Intuitively, it’s easy to agree on this, but maybe not that simple. What is now quite clear, however, is that with the exception of the United Kingdom, Switzerland, Iceland and Norway, it is now the case that all democratic countries in Europe are either part of the European Union, or have adopted national goals into being. For many new countries that have joined the EU, and for those who have now applied for membership, EU membership is seen as the final recognition of the country as a sovereign, independent and full-fledged nation state.

This view is in stark contrast to the views of some of the most Europhobic Norwegians on this issue, which in itself should be the basis of new reflections in some Norwegian political circles.

For us in the European movement, it is easy to share Gitmark’s enthusiasm for more democratic countries to join the EU. The only problem is that for both candidate countries and the EU, membership is more than just the level of enthusiasm on both sides of the table. The EU can’t just throw itself out and give membership to new countries, because Gitmark makes an impression. This even if it should never be so desired. There are a number of requirements that must be met before a new country can join the EU.

There must be zero tolerance for corruption and there must be a judicial system that is reliable and must be competent in EU law.

This is not because the EU likes to be strict or bureaucratic, but it is simply a necessity for EU cooperation to work.

This is also important for us Norwegians. New EU member states automatically become part of the EEA agreement. A mainstay of the EU/EEA is that all member states are well-functioning democracies. There must be zero tolerance for corruption and there must be a judicial system that is reliable and must be competent in EU law. In addition, the country cannot have laws that are partially lacking or partially contradicting the general legislation of the European Union.

This is one of the important foundations for collaboration to work at all. The fact that the EU in these areas has faced challenges with existing member states such as Poland and Hungary, is hardly relevant to approach these requirements with new member states.

The day we want to replace our B membership in the EU with a full membership, it will be a hassle-free process.

North Macedonia and Albania have been officially recognized as candidate countries and are now receiving financial and practical assistance from the EU on the way to membership goals. Ukraine, Georgia and Moldova should also follow that path. For some of these countries, there is still a long way to go before they can be said to meet EU membership criteria.

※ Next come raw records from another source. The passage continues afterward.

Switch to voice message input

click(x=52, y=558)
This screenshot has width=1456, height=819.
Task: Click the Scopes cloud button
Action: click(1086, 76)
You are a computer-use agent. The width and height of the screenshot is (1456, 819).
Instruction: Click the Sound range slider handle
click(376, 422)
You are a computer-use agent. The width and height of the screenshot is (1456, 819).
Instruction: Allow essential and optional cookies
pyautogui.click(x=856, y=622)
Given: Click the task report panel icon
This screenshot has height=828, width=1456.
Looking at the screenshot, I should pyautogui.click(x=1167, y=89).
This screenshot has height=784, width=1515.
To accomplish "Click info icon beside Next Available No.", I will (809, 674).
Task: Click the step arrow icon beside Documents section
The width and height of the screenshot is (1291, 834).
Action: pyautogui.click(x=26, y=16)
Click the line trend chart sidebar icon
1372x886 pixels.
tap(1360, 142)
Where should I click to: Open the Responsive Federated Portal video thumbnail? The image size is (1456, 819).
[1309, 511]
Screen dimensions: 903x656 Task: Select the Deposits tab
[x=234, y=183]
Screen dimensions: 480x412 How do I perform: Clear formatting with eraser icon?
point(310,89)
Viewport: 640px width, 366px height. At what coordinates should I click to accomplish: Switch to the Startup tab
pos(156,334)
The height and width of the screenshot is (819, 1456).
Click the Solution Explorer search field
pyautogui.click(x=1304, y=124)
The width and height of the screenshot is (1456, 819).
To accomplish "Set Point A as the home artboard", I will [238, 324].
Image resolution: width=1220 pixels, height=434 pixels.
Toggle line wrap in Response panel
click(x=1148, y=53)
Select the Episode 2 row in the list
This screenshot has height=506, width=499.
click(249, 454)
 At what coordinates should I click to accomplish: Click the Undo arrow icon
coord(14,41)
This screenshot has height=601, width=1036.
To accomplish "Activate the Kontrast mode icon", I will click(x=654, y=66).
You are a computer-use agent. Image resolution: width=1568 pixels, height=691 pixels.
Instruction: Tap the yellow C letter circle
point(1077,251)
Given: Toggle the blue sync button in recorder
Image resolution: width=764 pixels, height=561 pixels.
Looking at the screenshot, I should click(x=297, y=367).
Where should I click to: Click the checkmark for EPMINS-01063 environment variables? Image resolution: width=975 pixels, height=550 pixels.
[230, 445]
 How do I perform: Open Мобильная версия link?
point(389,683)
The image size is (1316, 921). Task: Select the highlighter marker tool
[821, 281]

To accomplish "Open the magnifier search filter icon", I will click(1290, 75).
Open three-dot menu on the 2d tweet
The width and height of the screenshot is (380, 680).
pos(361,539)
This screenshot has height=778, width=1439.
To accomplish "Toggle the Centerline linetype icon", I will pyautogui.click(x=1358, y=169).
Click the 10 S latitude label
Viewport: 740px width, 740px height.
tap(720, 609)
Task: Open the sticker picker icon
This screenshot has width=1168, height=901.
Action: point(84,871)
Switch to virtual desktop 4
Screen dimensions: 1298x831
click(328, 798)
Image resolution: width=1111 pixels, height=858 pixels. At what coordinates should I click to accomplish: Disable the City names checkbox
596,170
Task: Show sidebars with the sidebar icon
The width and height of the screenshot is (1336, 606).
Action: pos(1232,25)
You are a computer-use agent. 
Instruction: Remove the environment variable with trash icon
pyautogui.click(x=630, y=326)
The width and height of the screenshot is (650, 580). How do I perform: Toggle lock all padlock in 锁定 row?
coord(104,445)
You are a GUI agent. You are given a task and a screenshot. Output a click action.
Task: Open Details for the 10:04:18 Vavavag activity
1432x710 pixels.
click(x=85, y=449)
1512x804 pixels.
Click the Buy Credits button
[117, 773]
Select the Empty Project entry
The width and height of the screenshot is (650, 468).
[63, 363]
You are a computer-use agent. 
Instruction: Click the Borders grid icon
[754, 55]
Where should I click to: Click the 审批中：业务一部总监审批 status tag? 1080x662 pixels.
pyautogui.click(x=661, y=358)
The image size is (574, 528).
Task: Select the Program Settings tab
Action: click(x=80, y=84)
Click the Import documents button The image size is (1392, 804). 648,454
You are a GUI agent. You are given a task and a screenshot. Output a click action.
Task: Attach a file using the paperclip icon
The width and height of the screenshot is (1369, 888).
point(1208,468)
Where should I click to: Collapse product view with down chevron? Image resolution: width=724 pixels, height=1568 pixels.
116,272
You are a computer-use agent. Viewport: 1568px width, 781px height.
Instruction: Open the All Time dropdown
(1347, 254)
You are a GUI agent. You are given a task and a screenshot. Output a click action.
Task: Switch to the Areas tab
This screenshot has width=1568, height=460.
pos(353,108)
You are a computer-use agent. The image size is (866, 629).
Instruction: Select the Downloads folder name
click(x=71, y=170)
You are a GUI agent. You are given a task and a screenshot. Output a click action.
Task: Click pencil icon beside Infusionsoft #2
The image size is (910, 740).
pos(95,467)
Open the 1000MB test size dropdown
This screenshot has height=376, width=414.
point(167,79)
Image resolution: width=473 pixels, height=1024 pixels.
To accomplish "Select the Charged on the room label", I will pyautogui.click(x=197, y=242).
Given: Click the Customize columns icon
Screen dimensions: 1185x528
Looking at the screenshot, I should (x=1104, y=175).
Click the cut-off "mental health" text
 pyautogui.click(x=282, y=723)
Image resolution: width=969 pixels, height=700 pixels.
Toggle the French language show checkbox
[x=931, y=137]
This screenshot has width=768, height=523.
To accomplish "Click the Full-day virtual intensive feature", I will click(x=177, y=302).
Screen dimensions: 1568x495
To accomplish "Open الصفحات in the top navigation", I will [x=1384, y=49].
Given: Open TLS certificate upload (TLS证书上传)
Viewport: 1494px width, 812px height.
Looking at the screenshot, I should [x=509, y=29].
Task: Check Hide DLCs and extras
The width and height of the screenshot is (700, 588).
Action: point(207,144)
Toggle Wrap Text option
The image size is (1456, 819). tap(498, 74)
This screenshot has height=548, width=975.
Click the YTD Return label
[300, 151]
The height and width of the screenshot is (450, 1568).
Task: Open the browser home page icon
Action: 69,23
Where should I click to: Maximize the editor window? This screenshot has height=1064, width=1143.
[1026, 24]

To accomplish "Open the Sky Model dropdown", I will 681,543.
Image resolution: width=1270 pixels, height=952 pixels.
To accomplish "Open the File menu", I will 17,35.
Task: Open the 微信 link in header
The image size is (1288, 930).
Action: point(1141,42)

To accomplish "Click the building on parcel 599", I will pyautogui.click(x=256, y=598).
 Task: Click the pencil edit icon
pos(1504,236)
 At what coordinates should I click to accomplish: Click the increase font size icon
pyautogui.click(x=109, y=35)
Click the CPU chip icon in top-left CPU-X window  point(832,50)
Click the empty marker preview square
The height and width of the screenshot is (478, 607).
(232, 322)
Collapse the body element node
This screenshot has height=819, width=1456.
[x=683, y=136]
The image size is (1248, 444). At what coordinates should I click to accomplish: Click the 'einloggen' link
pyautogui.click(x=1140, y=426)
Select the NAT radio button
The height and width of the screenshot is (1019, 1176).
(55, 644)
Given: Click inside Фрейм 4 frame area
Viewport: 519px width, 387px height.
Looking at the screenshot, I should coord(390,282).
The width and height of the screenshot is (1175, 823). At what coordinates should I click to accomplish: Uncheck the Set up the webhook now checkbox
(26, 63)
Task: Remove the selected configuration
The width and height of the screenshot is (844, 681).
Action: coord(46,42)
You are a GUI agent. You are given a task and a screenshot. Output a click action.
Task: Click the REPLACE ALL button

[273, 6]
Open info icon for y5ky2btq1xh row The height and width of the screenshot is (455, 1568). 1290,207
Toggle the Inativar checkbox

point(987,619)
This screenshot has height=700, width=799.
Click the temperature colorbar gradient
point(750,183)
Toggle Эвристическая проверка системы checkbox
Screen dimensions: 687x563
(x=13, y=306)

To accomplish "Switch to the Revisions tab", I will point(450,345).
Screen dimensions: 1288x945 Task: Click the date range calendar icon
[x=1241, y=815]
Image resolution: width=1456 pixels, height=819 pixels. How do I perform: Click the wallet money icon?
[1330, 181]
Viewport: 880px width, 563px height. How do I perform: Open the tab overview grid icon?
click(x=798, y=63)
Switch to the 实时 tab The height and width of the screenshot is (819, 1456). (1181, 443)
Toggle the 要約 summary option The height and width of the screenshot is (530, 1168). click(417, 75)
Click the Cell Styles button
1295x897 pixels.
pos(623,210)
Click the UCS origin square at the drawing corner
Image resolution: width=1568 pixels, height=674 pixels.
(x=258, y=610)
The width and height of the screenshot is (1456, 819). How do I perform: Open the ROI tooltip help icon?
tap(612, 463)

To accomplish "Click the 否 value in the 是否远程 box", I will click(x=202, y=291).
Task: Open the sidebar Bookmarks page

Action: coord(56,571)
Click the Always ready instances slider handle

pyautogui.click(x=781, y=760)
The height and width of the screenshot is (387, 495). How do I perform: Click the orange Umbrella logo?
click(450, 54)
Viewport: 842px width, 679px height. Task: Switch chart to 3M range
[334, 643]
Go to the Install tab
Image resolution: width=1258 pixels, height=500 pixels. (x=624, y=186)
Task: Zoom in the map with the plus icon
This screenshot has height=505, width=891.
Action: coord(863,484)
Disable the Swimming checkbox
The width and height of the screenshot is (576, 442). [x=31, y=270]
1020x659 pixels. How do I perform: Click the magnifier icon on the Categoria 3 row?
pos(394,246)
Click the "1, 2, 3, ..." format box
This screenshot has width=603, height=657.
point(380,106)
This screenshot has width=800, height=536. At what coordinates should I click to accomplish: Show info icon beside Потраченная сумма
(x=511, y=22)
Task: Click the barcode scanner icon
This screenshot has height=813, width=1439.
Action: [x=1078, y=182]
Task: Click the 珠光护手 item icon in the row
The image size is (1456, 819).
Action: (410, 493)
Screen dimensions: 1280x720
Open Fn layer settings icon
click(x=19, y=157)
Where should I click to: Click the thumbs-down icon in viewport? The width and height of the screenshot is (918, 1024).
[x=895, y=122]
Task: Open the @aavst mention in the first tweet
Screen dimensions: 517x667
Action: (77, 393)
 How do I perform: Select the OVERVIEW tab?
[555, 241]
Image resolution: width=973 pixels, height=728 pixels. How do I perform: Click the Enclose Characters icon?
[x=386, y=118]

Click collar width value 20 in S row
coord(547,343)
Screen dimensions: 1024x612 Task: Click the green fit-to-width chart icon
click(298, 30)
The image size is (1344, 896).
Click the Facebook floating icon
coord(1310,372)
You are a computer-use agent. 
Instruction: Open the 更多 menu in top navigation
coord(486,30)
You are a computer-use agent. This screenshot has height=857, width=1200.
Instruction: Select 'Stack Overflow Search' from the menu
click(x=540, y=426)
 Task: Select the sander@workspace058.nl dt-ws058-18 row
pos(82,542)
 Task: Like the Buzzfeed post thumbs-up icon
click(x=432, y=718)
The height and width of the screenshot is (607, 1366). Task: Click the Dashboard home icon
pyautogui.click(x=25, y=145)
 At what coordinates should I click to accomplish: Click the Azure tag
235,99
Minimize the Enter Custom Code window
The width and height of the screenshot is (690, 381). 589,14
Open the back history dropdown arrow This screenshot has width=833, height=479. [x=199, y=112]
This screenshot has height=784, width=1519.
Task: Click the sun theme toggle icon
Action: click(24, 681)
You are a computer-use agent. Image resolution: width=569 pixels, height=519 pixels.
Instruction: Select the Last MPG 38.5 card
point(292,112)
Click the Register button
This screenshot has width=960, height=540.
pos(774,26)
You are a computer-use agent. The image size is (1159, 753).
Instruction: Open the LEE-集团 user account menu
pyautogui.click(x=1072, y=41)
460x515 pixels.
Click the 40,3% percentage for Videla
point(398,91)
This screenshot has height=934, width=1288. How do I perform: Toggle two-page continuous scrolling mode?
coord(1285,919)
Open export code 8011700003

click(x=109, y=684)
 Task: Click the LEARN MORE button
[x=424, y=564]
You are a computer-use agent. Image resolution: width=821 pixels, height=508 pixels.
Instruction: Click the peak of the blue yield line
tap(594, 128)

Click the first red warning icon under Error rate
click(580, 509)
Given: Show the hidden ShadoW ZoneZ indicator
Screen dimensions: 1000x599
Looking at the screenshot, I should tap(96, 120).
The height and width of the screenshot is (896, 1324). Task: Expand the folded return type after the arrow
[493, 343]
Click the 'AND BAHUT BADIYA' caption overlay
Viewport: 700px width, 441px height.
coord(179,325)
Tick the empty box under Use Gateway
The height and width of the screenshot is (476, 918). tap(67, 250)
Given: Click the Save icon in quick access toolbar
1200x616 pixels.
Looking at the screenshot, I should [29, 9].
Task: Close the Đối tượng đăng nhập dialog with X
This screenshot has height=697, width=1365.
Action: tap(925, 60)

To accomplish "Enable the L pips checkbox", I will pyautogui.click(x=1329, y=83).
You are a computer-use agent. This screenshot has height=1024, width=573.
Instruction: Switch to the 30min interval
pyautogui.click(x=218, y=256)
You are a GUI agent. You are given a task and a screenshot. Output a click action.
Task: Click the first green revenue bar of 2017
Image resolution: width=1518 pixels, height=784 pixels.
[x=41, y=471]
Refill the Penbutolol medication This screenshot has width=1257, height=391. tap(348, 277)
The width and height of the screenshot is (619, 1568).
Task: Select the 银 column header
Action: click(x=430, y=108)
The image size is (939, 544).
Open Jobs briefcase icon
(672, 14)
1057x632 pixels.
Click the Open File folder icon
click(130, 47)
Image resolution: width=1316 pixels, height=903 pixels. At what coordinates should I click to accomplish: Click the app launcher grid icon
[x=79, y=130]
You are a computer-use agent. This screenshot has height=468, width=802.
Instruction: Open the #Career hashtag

For Norway and Iceland, on the other hand, it is something completely different. For 28 years, the EEA agreement has made us a little more integrated in the EU every day. We are already a member of the EU for most practical purposes. We simply choose not to be represented in the bodies that make decisions for us. The day we want to replace our B membership in the EU with a full membership, it will be a hassle-free process.

Elena Eland

"Web specialist. Incurable twitteraholic. Explorer. Organizer. Internet nerd. Avid student."